[MATERIAL SUPPLIED]
• • • • •

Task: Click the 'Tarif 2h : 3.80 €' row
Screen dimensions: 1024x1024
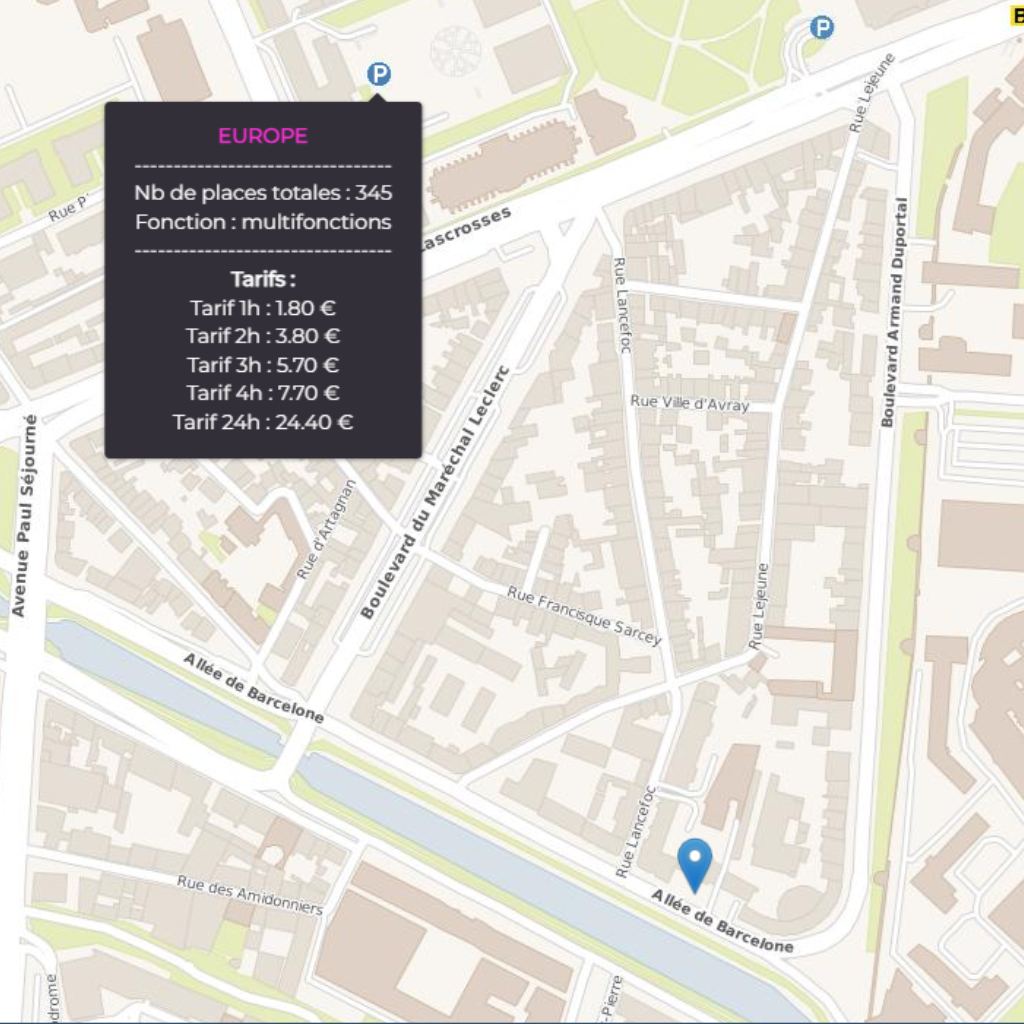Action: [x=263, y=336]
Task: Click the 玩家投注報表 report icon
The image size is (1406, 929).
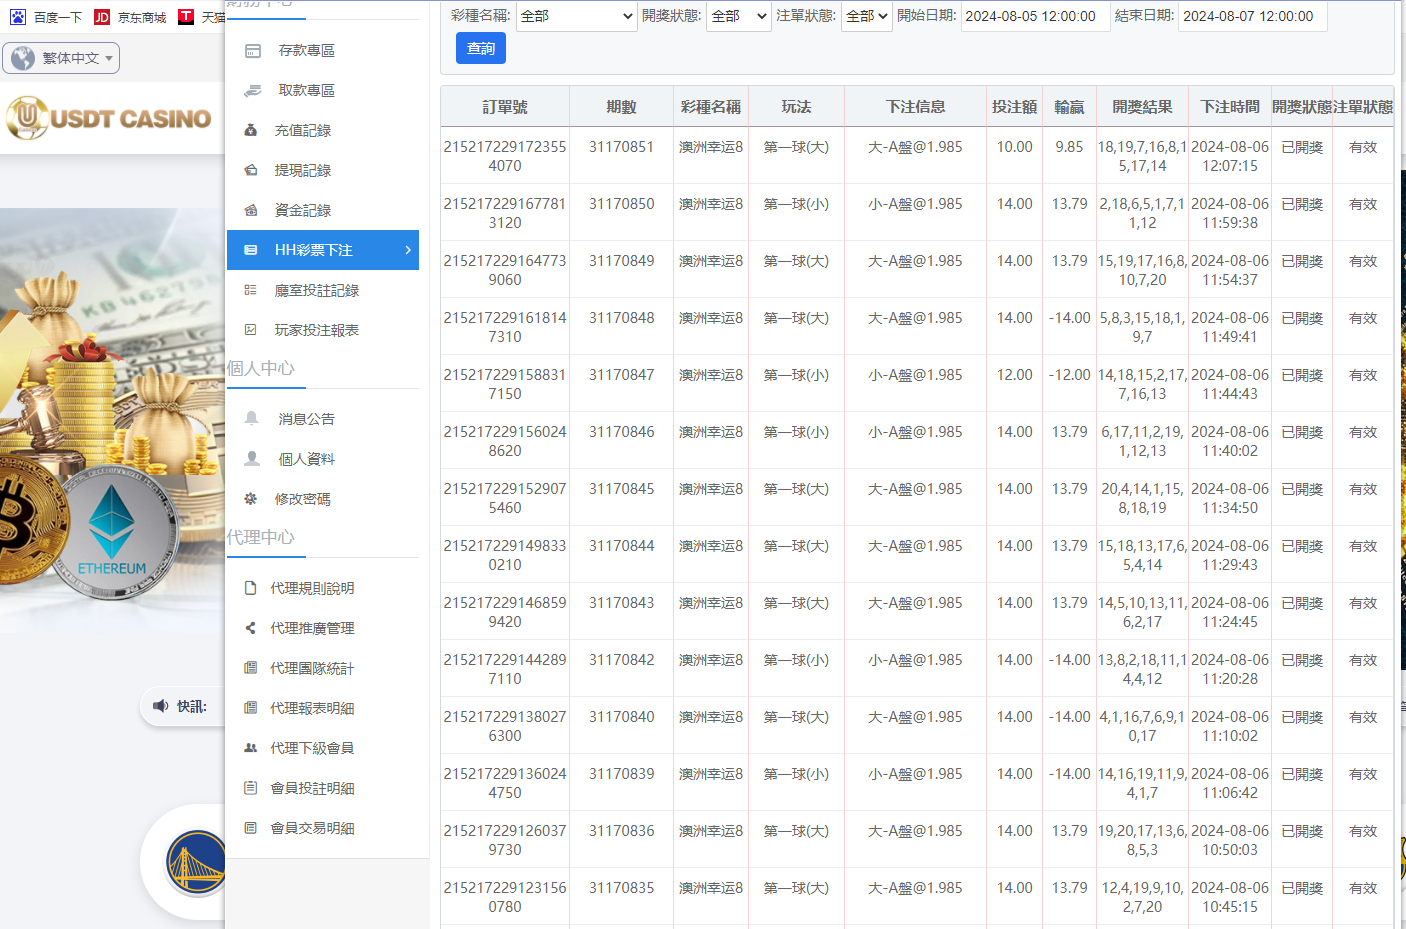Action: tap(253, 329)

• • • • •

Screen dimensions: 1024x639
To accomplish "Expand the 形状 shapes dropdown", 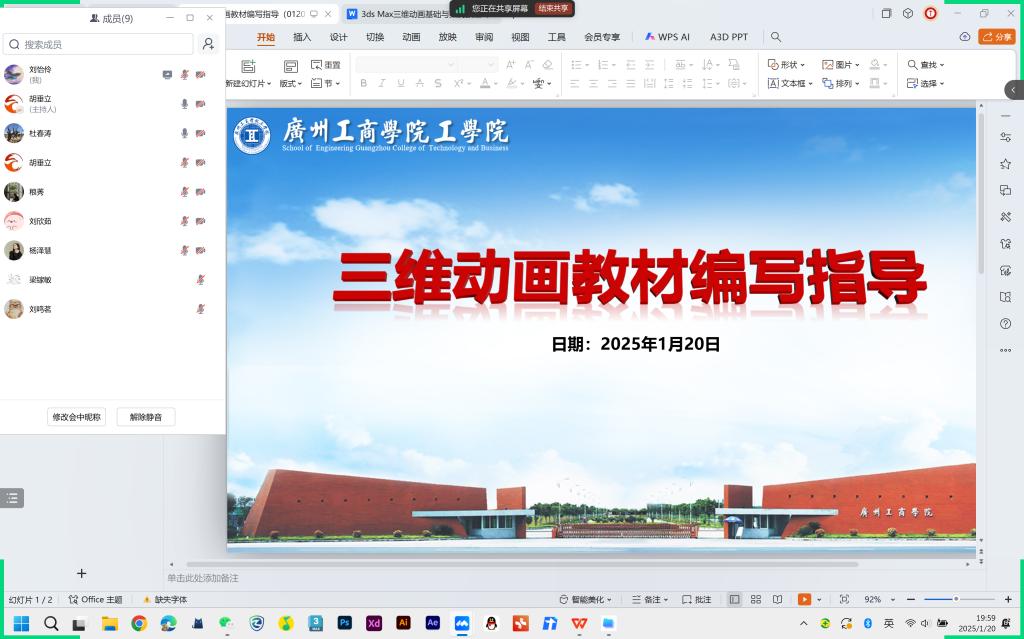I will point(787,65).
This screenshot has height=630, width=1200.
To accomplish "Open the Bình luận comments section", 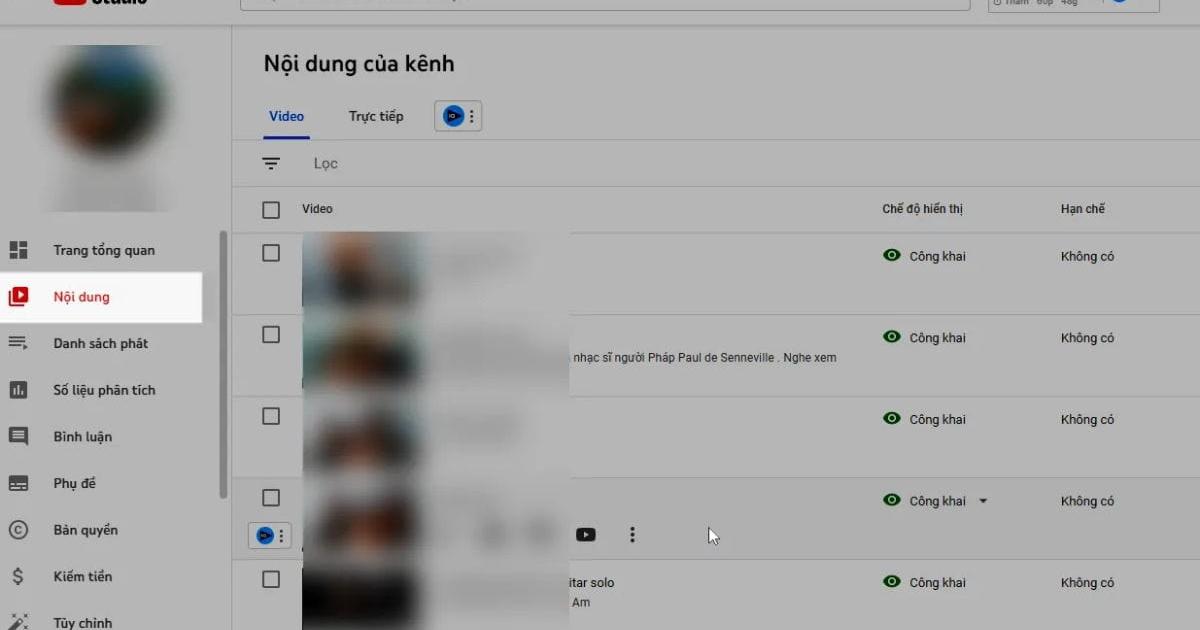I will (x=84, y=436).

• • • • •

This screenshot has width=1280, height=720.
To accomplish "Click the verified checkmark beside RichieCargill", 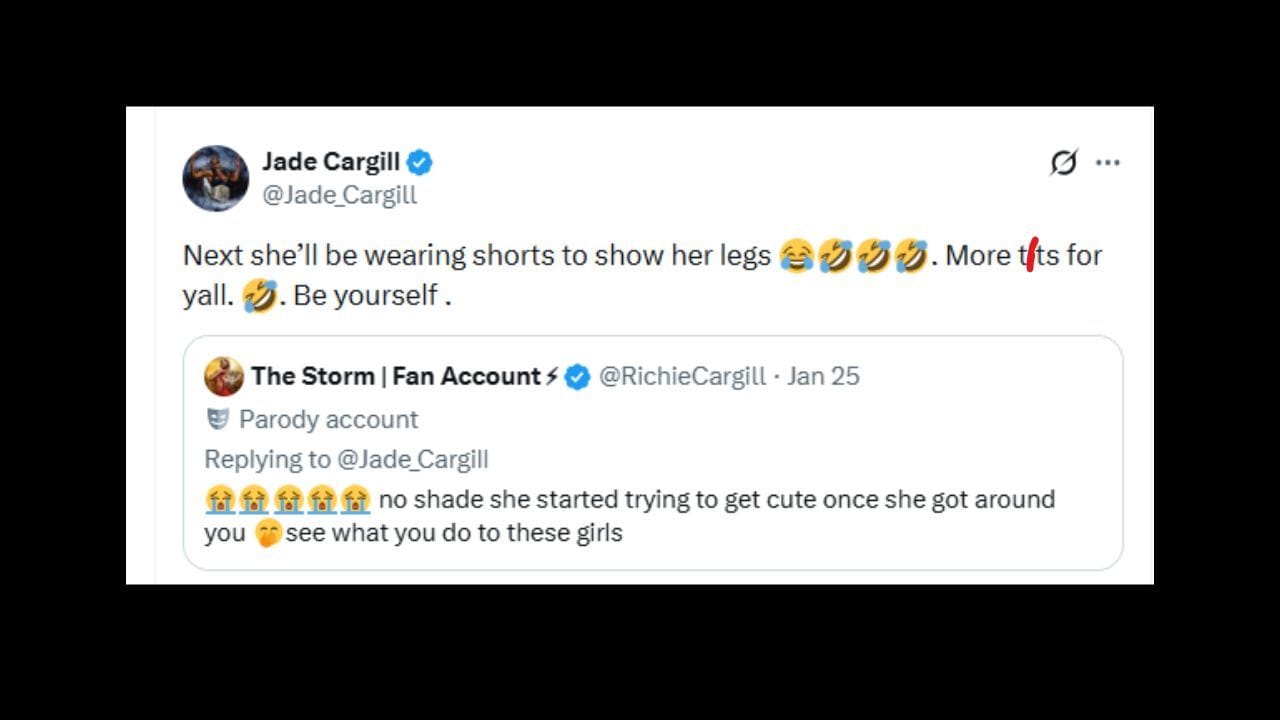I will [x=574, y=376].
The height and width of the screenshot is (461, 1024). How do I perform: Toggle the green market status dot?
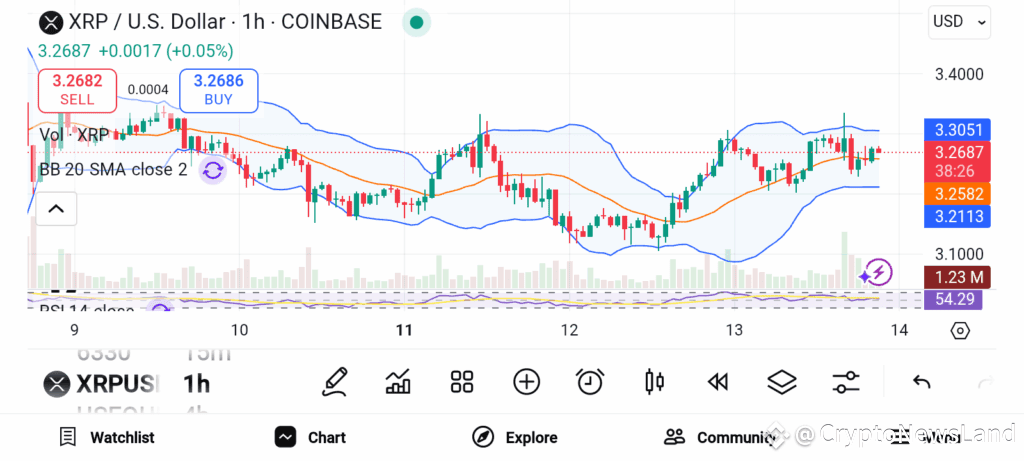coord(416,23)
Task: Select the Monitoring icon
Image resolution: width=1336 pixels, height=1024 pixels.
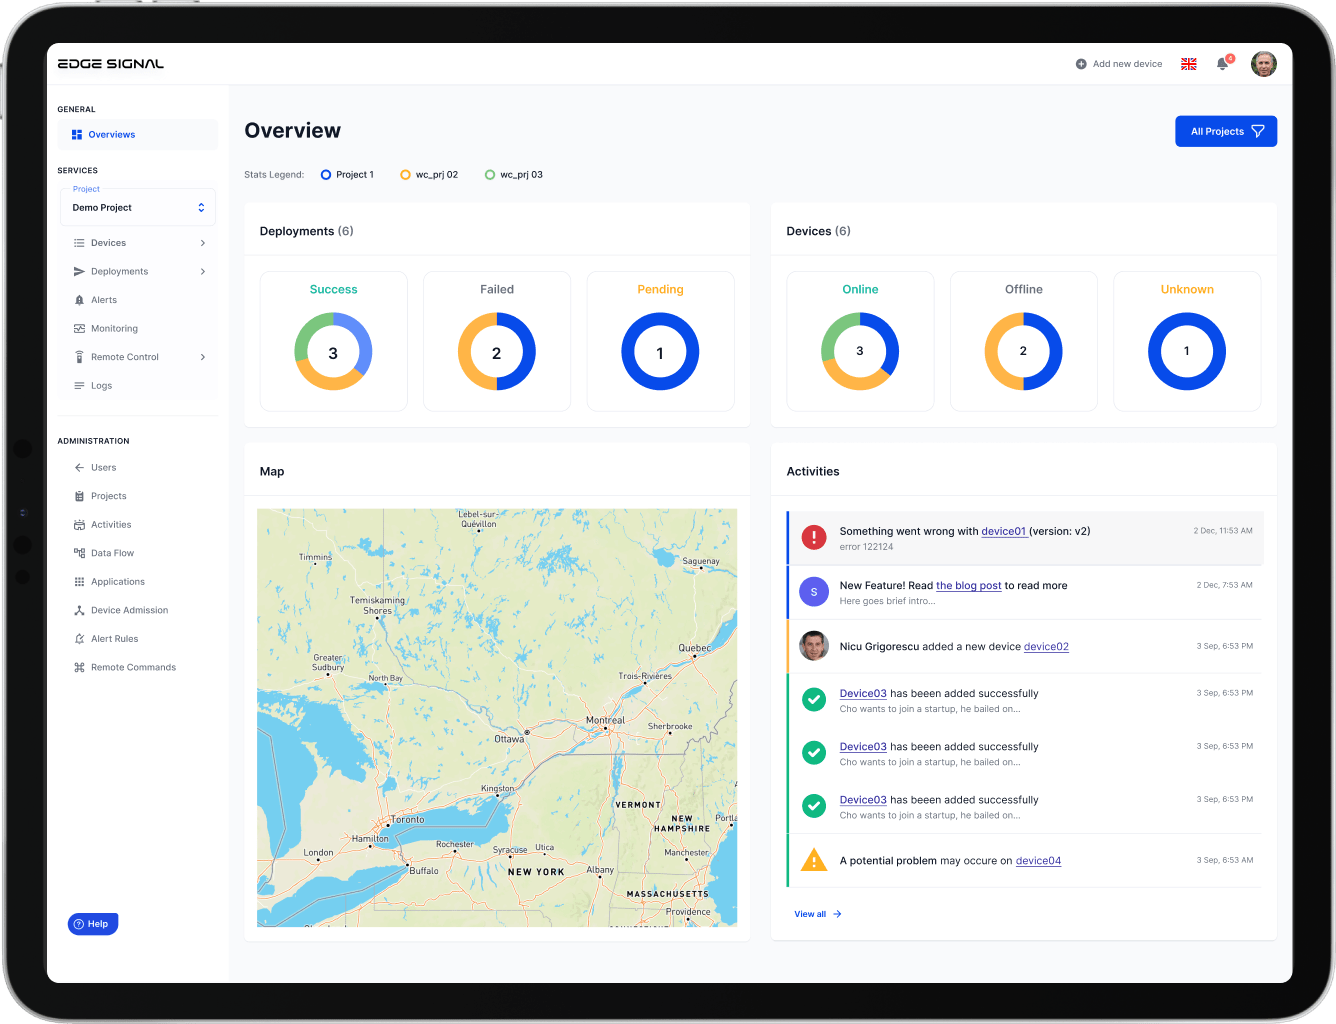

• • • • •

[GOAL OF THE EXERCISE] Isolate each line of the listing above that includes "This". Copy it.

[RESULT OF THE EXERCISE]
This screenshot has height=630, width=1200.
This screenshot has width=1280, height=720.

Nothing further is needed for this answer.